I love this foot piece. It was used in conjunctions with masks like on the right before whole coffins become the norm.It looks to me like the colours of a Native American moccasin but also hysterically like the single slippers you can buy from "Innovations" or other such catalogues, for the elderly to keep their feet warm while they are watching TV. I am such an academic I know.

  These are amulets that were often worn like crosses or given as gifts for protection, hope or rebirth.There were so many tiny carvings of amulets, a lot of people holding their faith with them.

"The Egyptians believed that Scarabs were associated with the Egyptian god, Khepri. It was Khepri that pushed the sun across the sky, just like a Scarab beetle would roll a ball of dung. The scarab beetle became an ancient Egyptian symbol for rebirth, the ability to be reborn. Each day the sun disappeared, always to rise again and be reborn the following day.
The scarab beetle was also a symbol of rebirth after death. When the Egyptians mummified a body they would remove the heart and put a a stone carved like the beetle in its place."

Hoodies are clearly not a modern invention. As I tend to live in my comfy hoody it felt a bit weird standing staring at a three thousand year old version.

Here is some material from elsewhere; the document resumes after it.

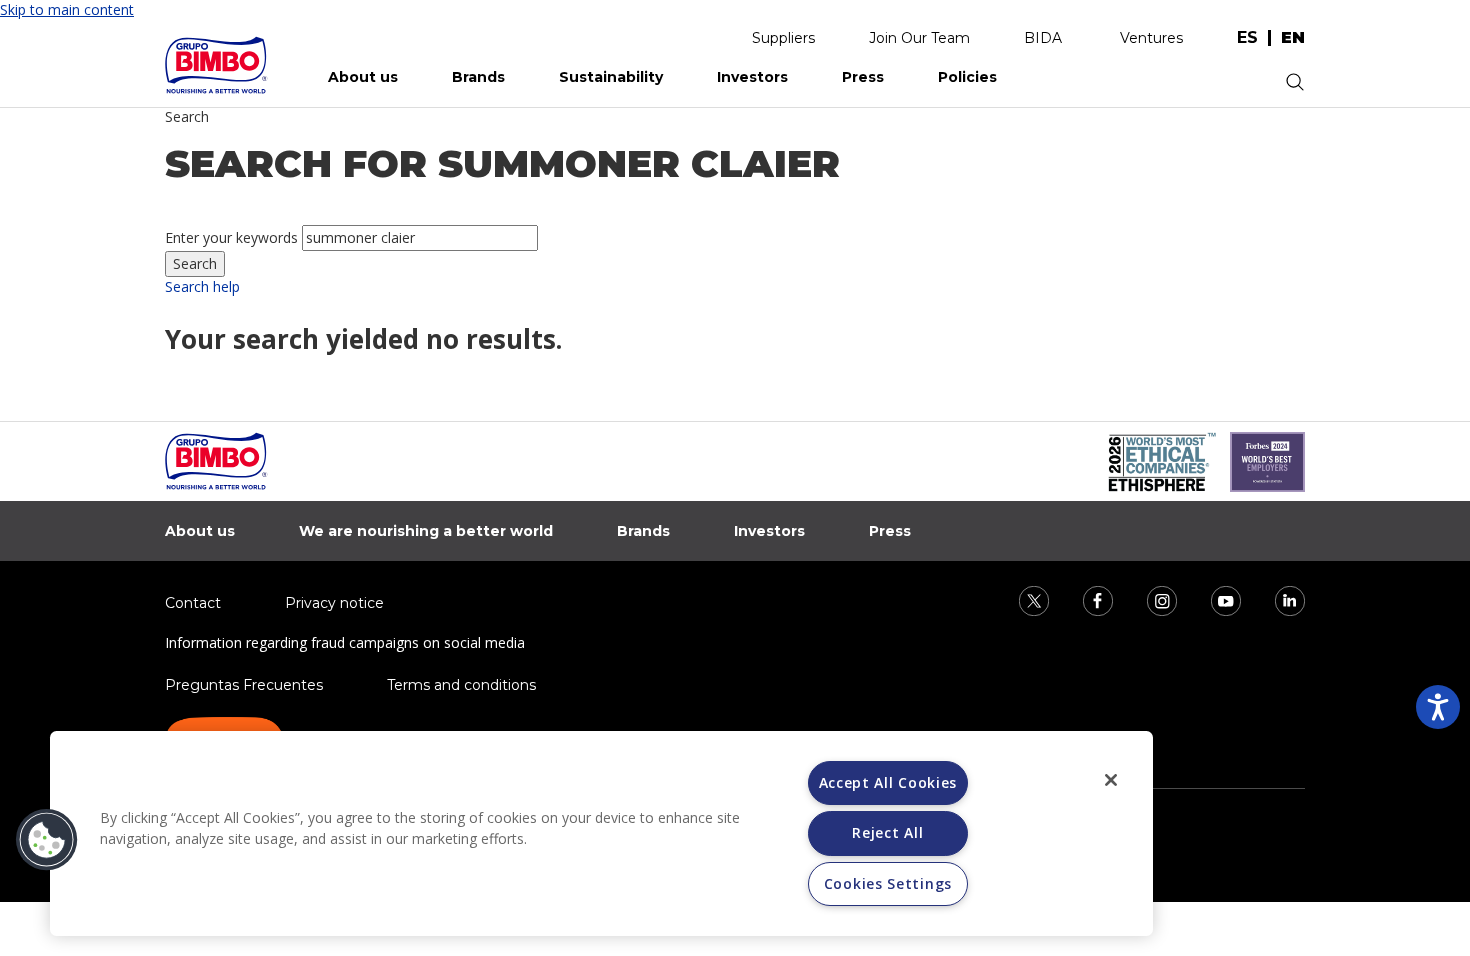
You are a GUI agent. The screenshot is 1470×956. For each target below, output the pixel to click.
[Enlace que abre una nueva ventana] (1021, 599)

A child's cradle for a doll and a ball made out of linen and some kind of rope. Egyptian dolls also used to have jointed limbs so they could be moved. These objects made me picture real people in a way that the dramatic ornate coffins don't. According to my minimal reading, ancient Egyptian people at this time had very little freedom in their art, subjects were strictly confined to the gods, the kings, the nile etc. Maybe this formalised art, beautiful though it is, means that you don't see the individual people so much as in their everyday objects.

Being a bit Daisy biased I couldn't resist taking photos of these tiles.

Anyway that was a quick fire tour of Bristol museum Egyptology department and you didn't even need to leave your chair. I love the fact that this museum is still free and that slightly tired mums were wandering around with their pre-schoolers looking at animals, dinosaur bones, ancient art and the toddlers were absorbing it all. Daisy spent about three hours exploring,wearing her spotted fluffy ear muffs throughout, looking at crazy stuff and saying,"Awesome".

One last thing to show you was this mural on an old police station wall in Bristol. On a grimy backstreet where betting shops were breeding and chewing gum was clearly finished with. A  streetwise ray of hope.